• TASK OBJECTIVE:
Can you replace every "icon" in the rows below with "symbol", leaving everything else unchanged and omitting the pictures from your answer?
--- Start RECORDS FOR THIS TASK ---
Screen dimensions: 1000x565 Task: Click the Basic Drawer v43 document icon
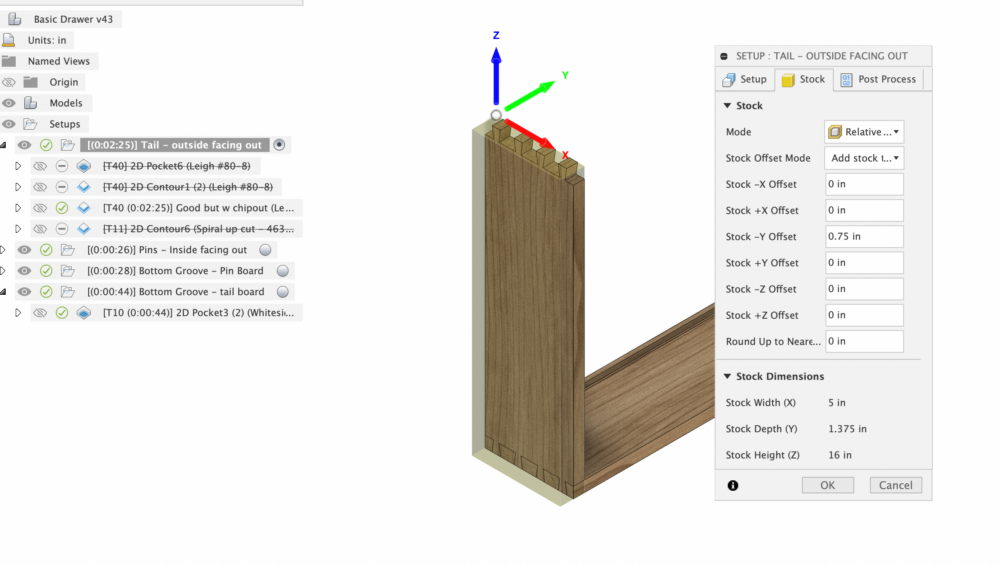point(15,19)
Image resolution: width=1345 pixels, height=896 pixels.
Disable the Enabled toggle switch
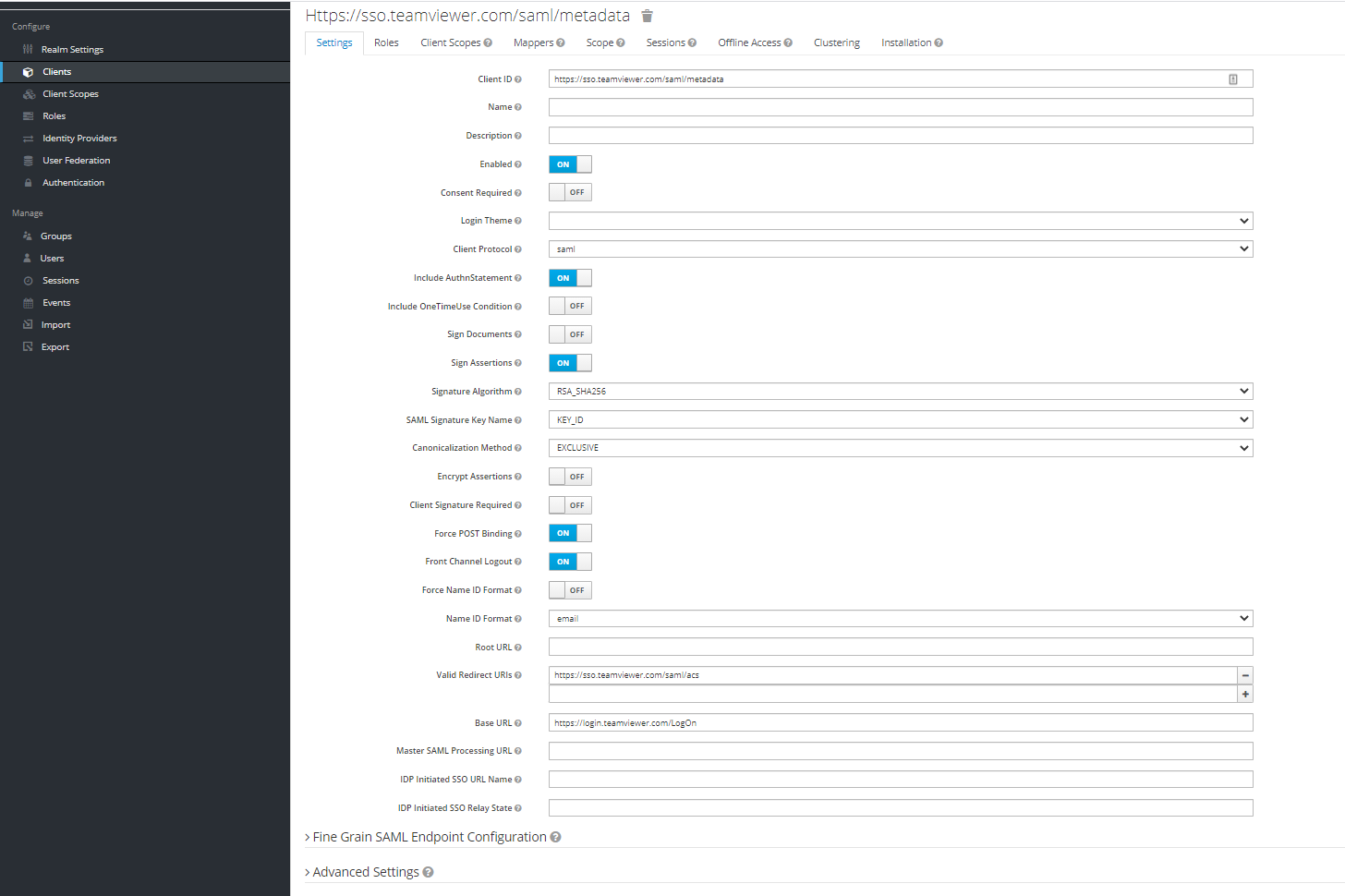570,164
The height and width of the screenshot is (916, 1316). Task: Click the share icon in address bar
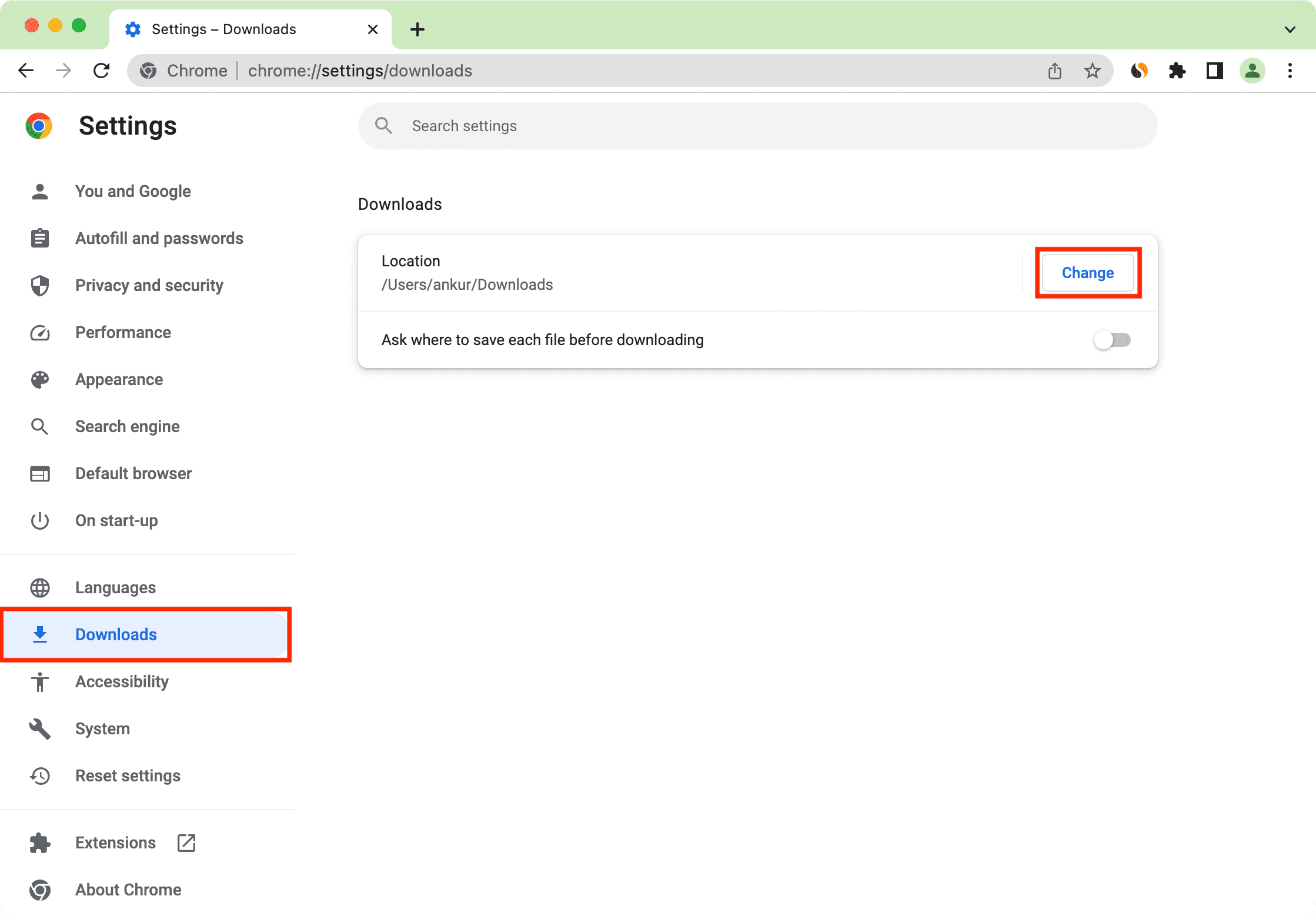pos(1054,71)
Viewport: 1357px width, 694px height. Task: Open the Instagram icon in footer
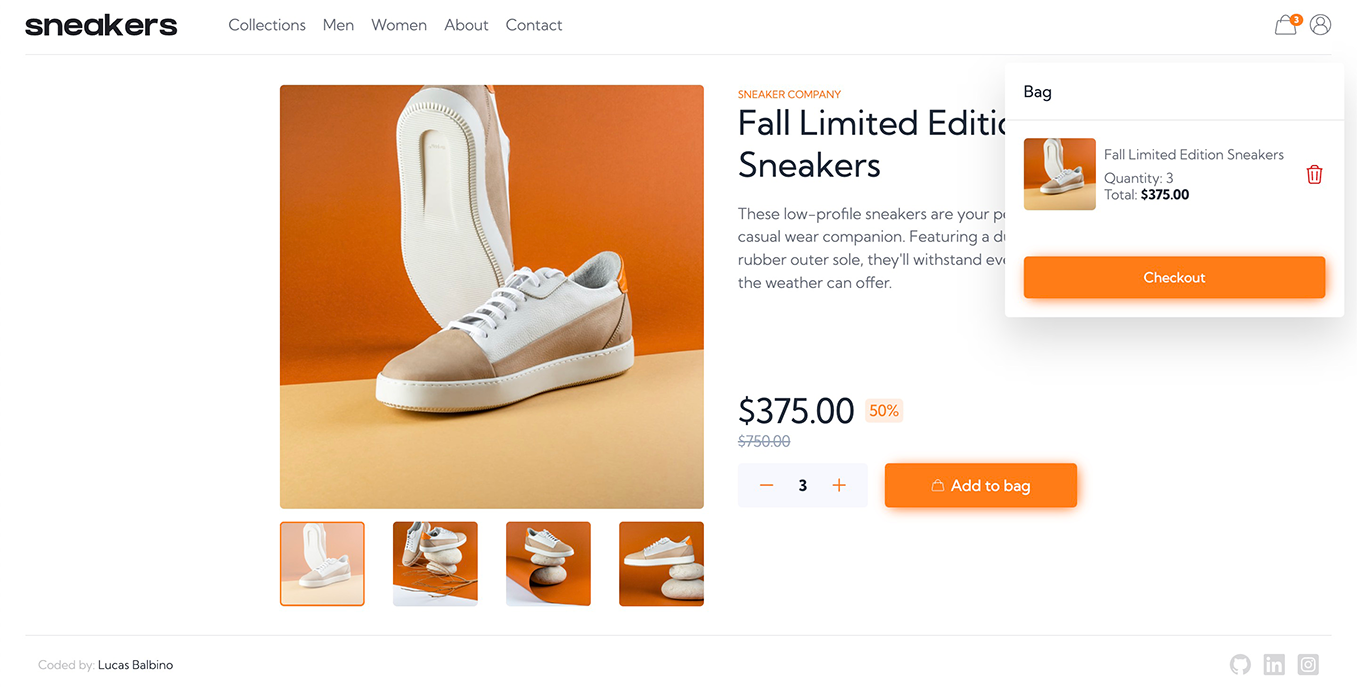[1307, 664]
--- End RECORDS FOR THIS TASK ---
• WORKED ANSWER:
Screen dimensions: 1000x565 Task: Click the Basic Drawer v43 document symbol
point(15,19)
Image resolution: width=1345 pixels, height=896 pixels.
Disable the Enabled toggle switch
570,164
The height and width of the screenshot is (916, 1316). Task: Click the share symbol in address bar
pos(1054,71)
Viewport: 1357px width, 694px height. Task: Open the Instagram symbol in footer
[1307, 664]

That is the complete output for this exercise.